SAP Focused Run creation of custom metrics for system monitoring

In most cases a fine tuning of an existing SAP template is sufficient for your needs.

In some cases you want to have your own metric defined to monitor a special part of the SAP system. This own created metrics are also called custom metric.

SAP, when you read this blog, please feel free to copy any of the custom metrics below into the standard SAP set. This will help everybody.

Questions that will be answered in this blog are:

  • How do I create a custom monitoring metric?
  • Do I need to re-create the custom metric per monitoring template?
  • What are examples of custom metrics?

Examples of implementation of custom metrics that you can find in this blog below are:

  • Checking if specific background user ID is locked
  • Detecting PRIV modes

Creating custom metric

In this example we create a custom metric to make sure that the background user WF-BATCH is not locked by accident.

There is already a metric in the ABAP template that is called User Lock Status. This can be used as a basis for our custom metric.

Goto your template into change mode and on top left choose Create (you need to be in Expert mode first):

And select Metric. Now the screen opens for a new metric creation:

Fill out the details, and create a custom description:

Now go to the tab Data Collection:

Copy the data from your reference metric here. Don’t forget to fill out the Parameter Value. In this case WF-BATCH. Also make sure you have a reasonable Collection Interval timing. Not everything is need to be collected every 5 minutes.

Now go to the tab Threshold:

Configure your threshold setting.

Now press the Next button and assign the metric to the correct group:

Now press Finish to save the metric.

The new custom metric is now available in the monitoring template:

You see that this one has the Custom created marked. Later you can use the filter on Custom created column to quickly find it again.

Deploying custom metric to other templates

If you have to deploy the custom metric to other templates: so far this is a manual action.
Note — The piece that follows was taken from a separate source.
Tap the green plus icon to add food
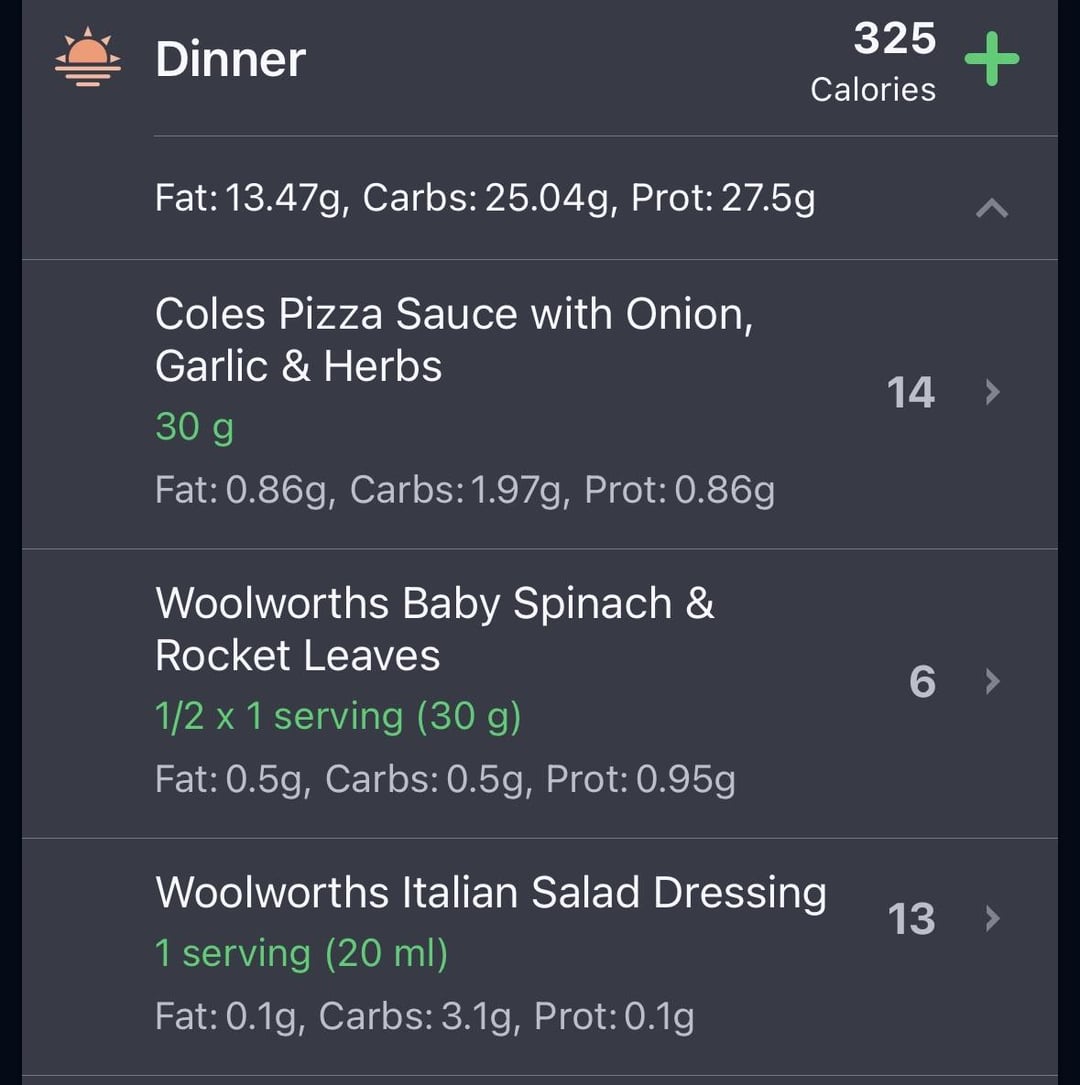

Per template you have to re-create the same custom metric. I have not found a nice way of re-using custom metrics yet.

List of other custom metrics

See below:

  • Detecting errors in table locking of TBTCO
  • Detecting PRIV modes
  • Detecting message server disconnects
  • Detecting resource exhaustion in ABAP system
  • User lock status of DDIC and SAP*

Detecting errors in table locking of TBTCO

From availability perspective, you want to detect as quickly as possible if you are suffering from locking errors of table TBTCO. TBTCO table is used for printing. If the locking error situation occurs the printing function will fail, and even worse, it can impact the complete SAP ABAP system.

You can create a custom monitoring metric to measure and act on this.

Create technical name Z_METRIC_ERR_LOCK_TBTCO:

In the data collection:

Data to enter: RFC on diagnostics agent (push). Select ABAP System Log Stats. Filter on message text *TBTCO*. This captures severe errors for TBTCO like the locking error.

Define the threshold for alerting:

And assign the metric to the ABAP Instance not available alert group:

Detecting PRIV modes

The template to be adjusted is the technical system SAP ABAP 7.10 and higher template. Don’t forget to tick it on for monitoring otherwise it is not active.

Create technical name Z_METRIC_DIA_WP_PRIV:

Now setup the definition for the data collection:

This will collect the PRIV dialog processes in percentage.

Mark the custom metric as relevant for monitoring:

And set the assignment:

Last but not least: you need to set the alerting threshold:

Save the custom metric and make sure the template reassignment is done to activate the custom metric for your systems.

Detecting message server disconnects

From availability perspective, you want to detect as quickly as possible if you are suffering from message server disconnects.

Creation of the custom metric for message server disconnects

Create technical name Z_MESSAGE_SERVER_DISCONNECT:

In the data collection:

Data to enter: RFC on diagnostics agent (push). Select ABAP System Log Stats. Filter on message number Q0L, Q0M and Q0N. Any of those indicate message server errors. For more information on system log messages, read this blog.

Define the threshold for alerting:

And assign the metric to the ABAP Instance not available alert group:

detecting resource exhaustion in ABAP system

From availability perspective, you want to detect as quickly as possible if you are suffering from resource exhaustion.

You can create a custom monitoring metric to measure and act on this.

Creation of the custom metric for resource exhaustion

Create technical name Z_EXHAUST:

In the data collection:

Data to enter: RFC on diagnostics agent (push). Select ABAP System Log Stats. Filter on message number Q40. This is the message for resources exhausted. For more information on system log messages, read this blog.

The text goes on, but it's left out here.